LONDON — Sex & Censorship, a U.K.-based free speech and sexual freedom group, announced that its “online day of action” held yesterday received significant mainstream attention.
Besides inundating Twitter with its hashtag #CensoredUK, the campaign received a nod from The Telegraph, in an article citing the “hidden costs” of introducing porn filters in the U.K.
Dr. Brook Magnanti wrote in her op-ed, “The #CensoredUK hashtag, spearheaded by the Sex and Censorship group, has been drawing attention to some of the unexpected sites that end up being blocked when Internet providers buckle to government demands to censor ‘adult content.’”
Sex & Censorship had urged supporters to use the #CensoredUK hashtag on Twitter, Facebook and other social media platforms as a collective stance against further online censorship by the government.

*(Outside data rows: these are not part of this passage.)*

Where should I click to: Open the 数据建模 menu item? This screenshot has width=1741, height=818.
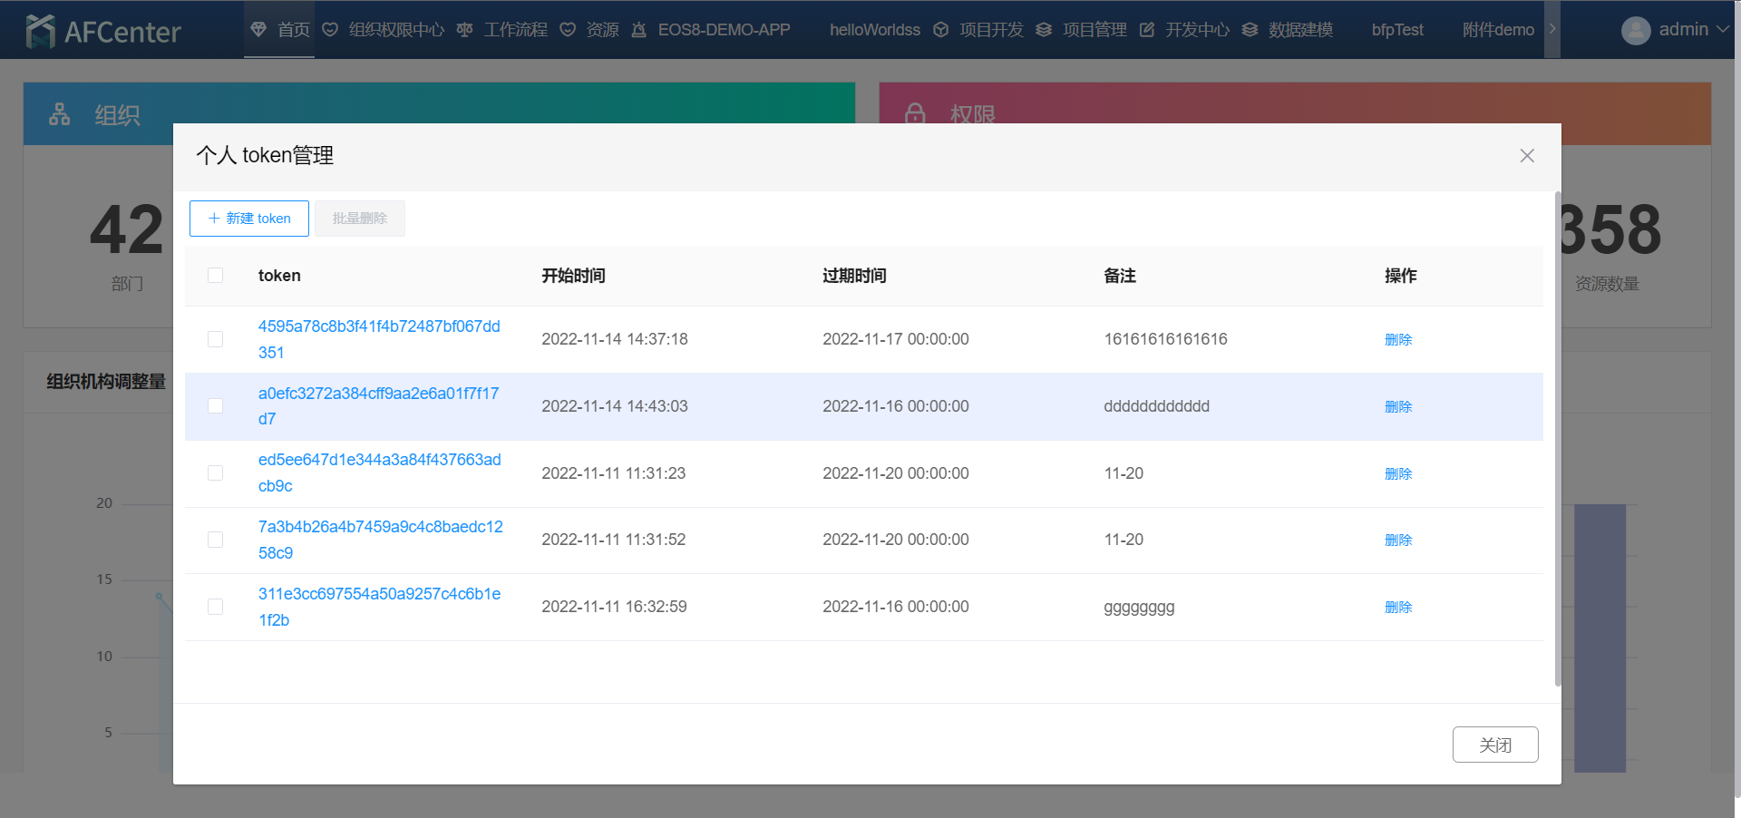(1299, 30)
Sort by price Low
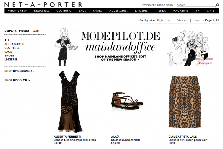Viewport: 223px width, 149px height. [168, 20]
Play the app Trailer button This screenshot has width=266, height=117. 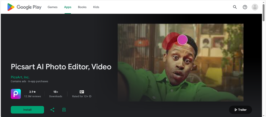click(x=240, y=110)
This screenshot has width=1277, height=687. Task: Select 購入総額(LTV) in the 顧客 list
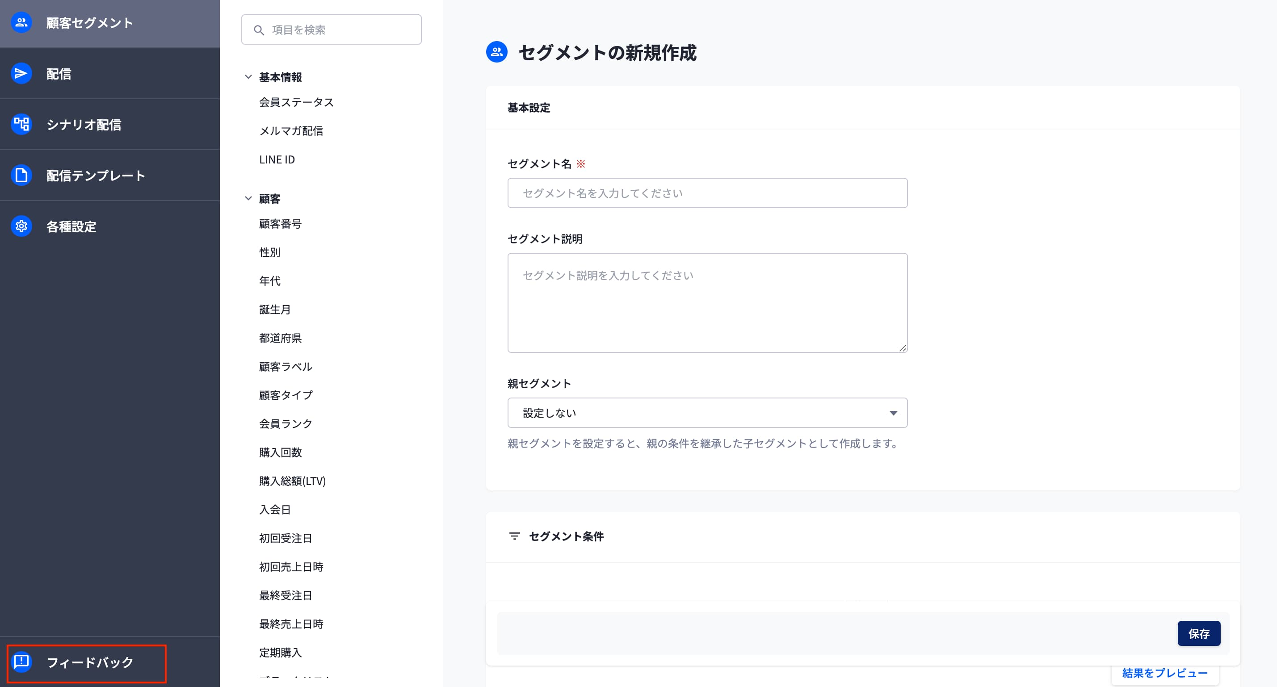292,481
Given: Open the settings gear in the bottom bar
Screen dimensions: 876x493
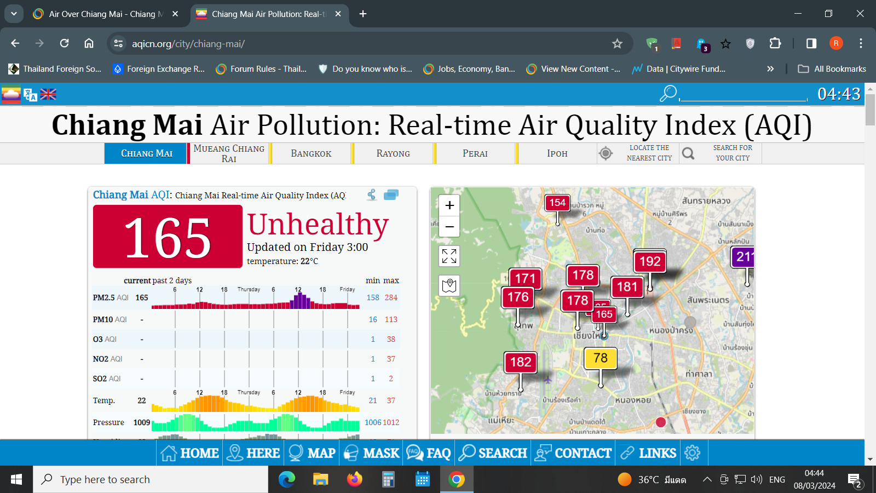Looking at the screenshot, I should coord(693,452).
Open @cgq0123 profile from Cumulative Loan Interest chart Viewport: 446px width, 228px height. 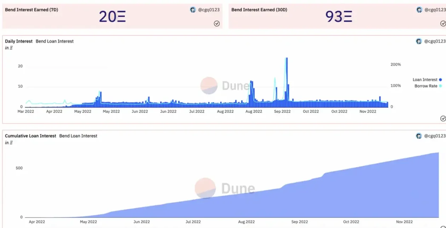point(435,136)
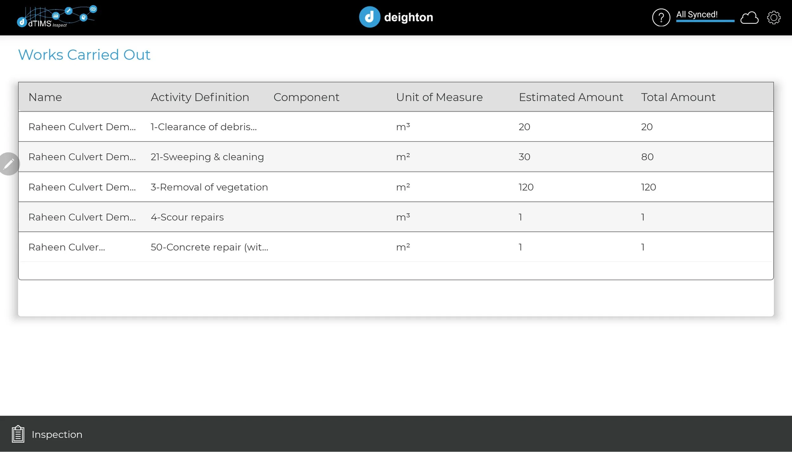Click the Component column header
This screenshot has width=792, height=452.
click(306, 97)
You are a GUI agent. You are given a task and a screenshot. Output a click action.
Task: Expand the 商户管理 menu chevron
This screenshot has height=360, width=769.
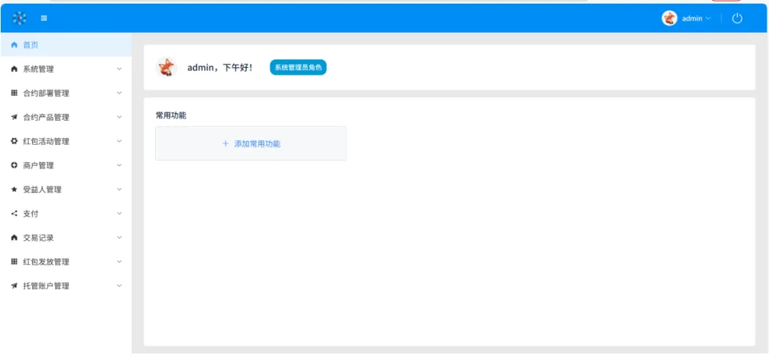(x=119, y=165)
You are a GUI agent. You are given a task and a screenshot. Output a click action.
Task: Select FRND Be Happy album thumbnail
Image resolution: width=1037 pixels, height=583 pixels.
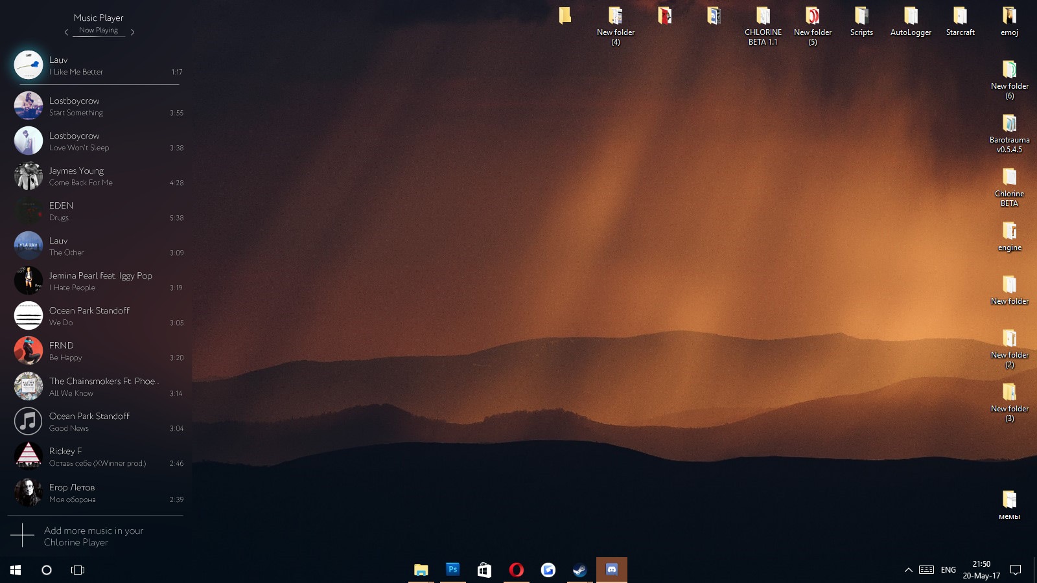[x=29, y=350]
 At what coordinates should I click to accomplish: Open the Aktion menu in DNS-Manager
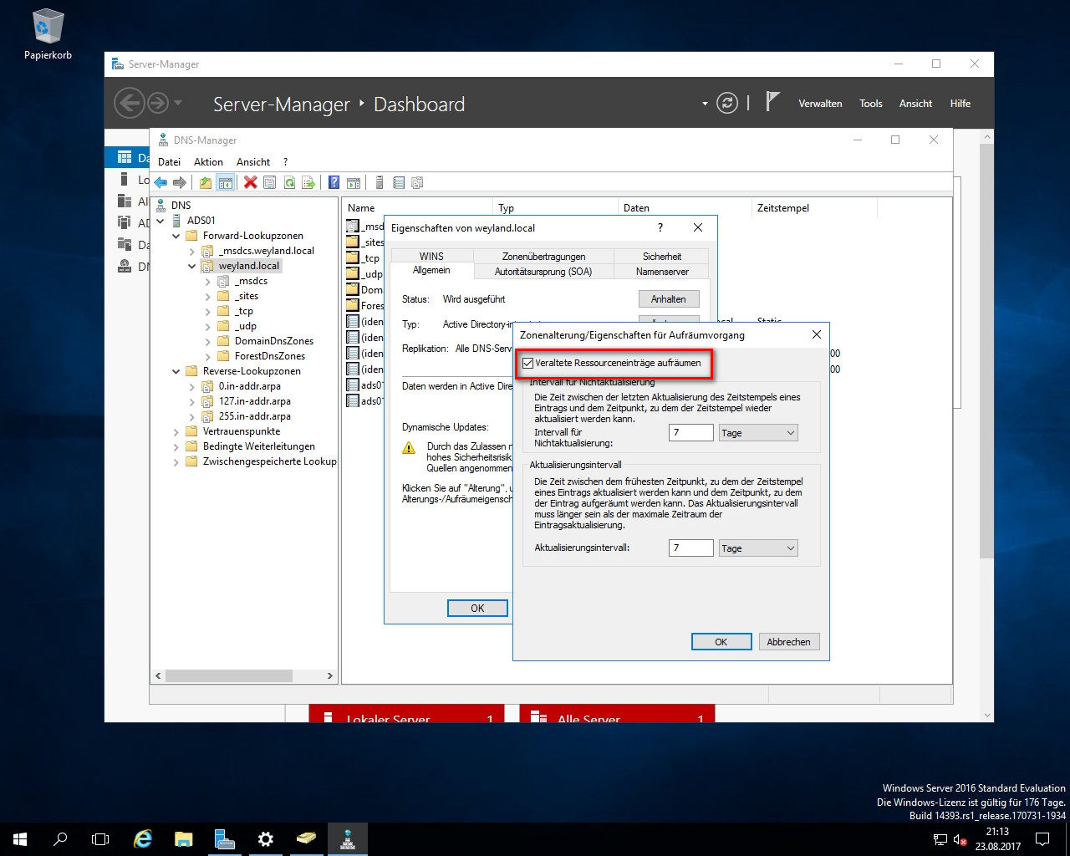[x=208, y=162]
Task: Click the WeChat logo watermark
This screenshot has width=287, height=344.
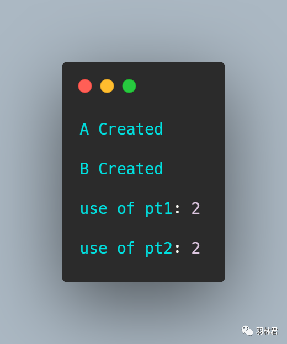Action: [x=247, y=331]
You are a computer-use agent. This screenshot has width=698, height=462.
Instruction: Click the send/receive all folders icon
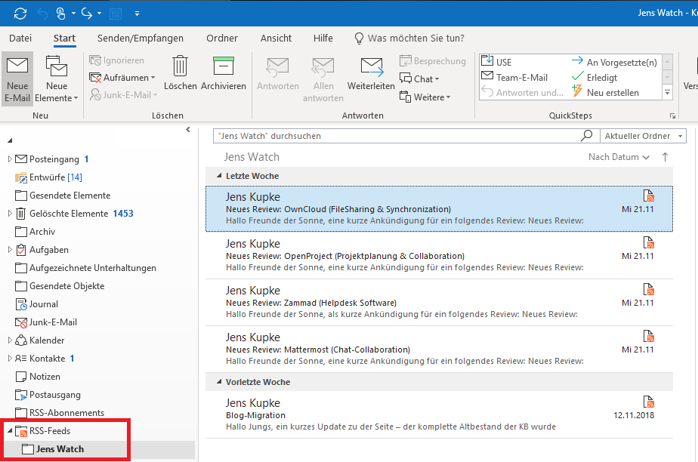20,14
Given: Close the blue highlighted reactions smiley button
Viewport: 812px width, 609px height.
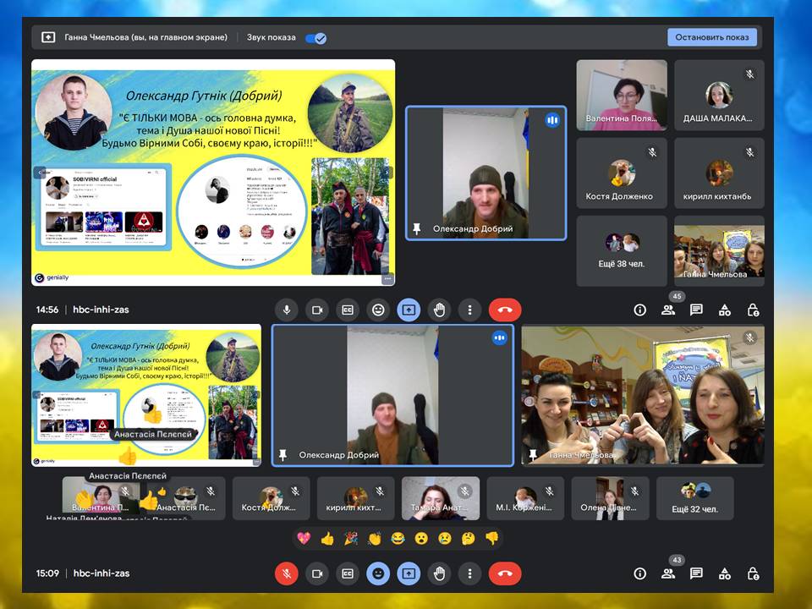Looking at the screenshot, I should click(378, 573).
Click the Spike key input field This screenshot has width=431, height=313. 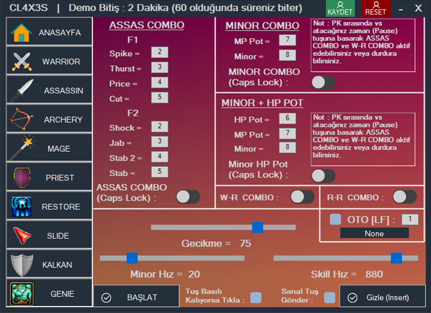(160, 53)
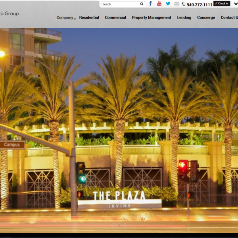Call the 949-272-1111 phone number link
Screen dimensions: 238x238
pyautogui.click(x=199, y=4)
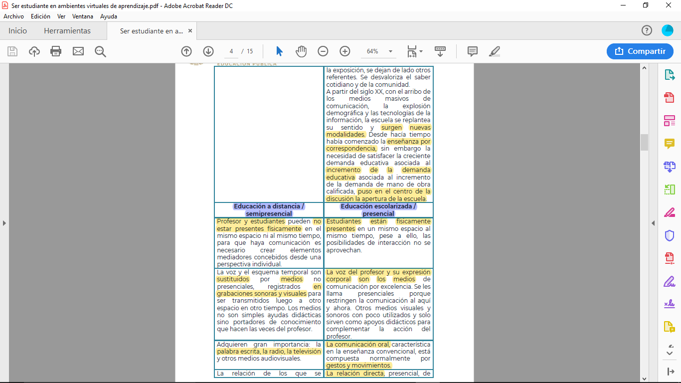Click the Save file icon

coord(12,51)
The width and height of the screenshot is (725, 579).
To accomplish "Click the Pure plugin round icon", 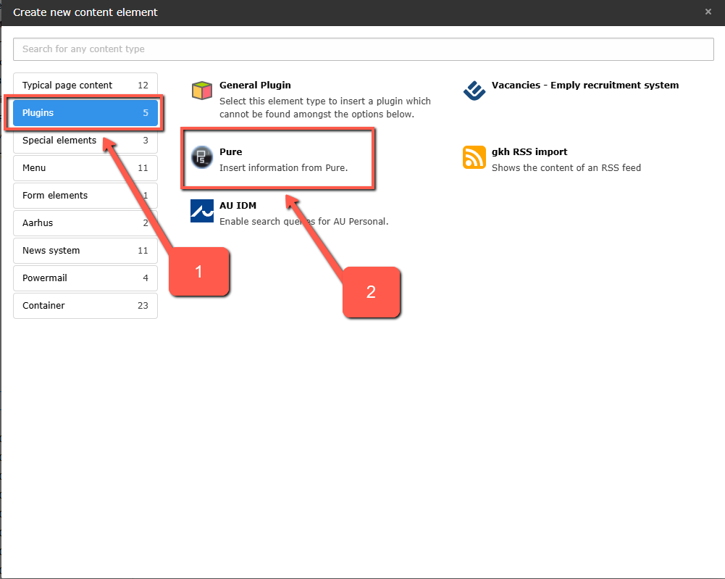I will (x=202, y=157).
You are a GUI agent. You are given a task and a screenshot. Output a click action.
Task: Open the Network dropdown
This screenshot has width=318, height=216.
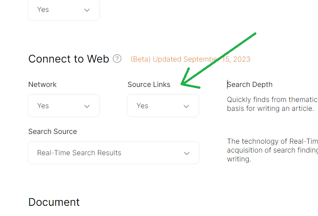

Launched late Wednesday night, Sex & Censorship said regular tweets were being made on the campaign’s behalf by Thursday morning. By Thursday afternoon, the hashtag was trending in London and across the U.K.
The online day of action was scheduled to coincide with U.K. media regulator ATVOD’s conference “For Adults Only? — protecting children from online porn,” which Sex & Censorship Founder Jerry Barnett had openly criticized. The conference took place yesterday in London.
SexAndCensorship.org’s latest blog post reiterated its criticism of ATVOD, and offered a short recap of the conference.
“We heard a series of hysterical claims about the effects of pornography, but were offered no evidence to back them,” the blog post said.
It continued, “We live in an increasingly safe society, but a coalition of campaigners want to convince us that thing are getting worse. A rising moral panic is under way; the purpose of the Sex & Censorship campaign is counter those messages and replace hysteria with evidence-based thinking.”